* **What to do**
The job is to find each line of the records below that includes the word "layer" and copy it.

Dataset entries:
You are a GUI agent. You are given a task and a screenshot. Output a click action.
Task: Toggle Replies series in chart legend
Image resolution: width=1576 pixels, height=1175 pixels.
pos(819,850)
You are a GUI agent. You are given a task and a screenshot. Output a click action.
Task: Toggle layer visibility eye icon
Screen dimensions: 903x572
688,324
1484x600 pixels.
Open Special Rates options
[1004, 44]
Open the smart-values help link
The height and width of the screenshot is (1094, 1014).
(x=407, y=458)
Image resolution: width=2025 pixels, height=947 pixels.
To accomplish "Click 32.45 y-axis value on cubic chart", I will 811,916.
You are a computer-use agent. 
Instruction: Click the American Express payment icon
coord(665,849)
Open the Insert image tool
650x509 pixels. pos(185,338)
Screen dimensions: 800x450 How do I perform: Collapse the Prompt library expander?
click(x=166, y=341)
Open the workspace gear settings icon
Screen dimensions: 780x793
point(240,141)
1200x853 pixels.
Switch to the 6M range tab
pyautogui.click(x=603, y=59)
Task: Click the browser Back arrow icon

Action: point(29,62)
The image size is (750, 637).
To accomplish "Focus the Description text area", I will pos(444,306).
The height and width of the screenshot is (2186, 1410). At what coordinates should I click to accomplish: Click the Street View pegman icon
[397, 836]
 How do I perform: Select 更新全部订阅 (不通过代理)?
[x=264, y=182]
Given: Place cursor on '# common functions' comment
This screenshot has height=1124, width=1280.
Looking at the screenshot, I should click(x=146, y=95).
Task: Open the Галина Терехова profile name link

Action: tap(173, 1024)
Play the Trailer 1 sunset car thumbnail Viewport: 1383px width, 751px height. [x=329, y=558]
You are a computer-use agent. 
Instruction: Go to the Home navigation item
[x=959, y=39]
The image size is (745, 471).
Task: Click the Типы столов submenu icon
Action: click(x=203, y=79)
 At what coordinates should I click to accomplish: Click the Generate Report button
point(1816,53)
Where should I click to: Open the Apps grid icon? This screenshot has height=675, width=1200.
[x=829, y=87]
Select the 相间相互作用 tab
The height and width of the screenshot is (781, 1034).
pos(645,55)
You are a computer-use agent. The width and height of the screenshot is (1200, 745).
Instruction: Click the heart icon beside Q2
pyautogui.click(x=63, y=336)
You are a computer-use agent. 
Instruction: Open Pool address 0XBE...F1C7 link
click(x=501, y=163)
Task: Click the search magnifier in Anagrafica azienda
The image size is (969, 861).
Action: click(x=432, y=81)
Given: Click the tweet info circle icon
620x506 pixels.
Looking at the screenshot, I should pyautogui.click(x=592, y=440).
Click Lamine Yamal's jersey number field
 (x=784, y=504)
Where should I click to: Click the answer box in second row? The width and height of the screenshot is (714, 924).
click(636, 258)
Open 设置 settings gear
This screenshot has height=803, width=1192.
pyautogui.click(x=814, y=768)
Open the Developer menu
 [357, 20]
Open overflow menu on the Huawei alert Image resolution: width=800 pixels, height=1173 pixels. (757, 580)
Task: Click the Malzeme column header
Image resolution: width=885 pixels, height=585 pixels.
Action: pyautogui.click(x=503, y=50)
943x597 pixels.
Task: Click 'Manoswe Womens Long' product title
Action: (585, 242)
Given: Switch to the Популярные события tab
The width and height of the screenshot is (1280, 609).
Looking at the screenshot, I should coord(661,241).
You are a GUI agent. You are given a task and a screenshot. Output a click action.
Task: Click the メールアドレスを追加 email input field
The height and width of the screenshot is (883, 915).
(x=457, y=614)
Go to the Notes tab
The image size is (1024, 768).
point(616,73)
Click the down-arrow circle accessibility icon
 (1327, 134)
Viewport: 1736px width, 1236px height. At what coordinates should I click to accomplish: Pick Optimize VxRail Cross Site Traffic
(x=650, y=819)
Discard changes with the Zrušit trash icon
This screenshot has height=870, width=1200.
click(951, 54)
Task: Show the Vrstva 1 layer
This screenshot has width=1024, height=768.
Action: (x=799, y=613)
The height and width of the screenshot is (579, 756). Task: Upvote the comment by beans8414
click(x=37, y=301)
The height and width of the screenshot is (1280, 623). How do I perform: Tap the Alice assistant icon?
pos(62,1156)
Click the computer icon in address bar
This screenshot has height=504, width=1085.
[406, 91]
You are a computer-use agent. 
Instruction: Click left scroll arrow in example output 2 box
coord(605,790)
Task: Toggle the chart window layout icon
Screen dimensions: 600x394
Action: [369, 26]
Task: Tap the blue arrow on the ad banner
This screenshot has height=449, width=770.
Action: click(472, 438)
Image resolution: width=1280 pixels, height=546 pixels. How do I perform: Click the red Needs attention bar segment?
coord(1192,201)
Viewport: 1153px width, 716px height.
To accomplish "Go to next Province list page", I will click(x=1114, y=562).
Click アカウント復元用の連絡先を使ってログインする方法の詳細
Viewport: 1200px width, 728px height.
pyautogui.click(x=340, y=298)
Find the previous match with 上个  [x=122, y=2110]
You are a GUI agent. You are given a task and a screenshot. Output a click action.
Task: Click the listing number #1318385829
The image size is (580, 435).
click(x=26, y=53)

* **Solution to this exercise**
Task: Toggle layer visibility eye icon
Task: Show the Vrstva 1 layer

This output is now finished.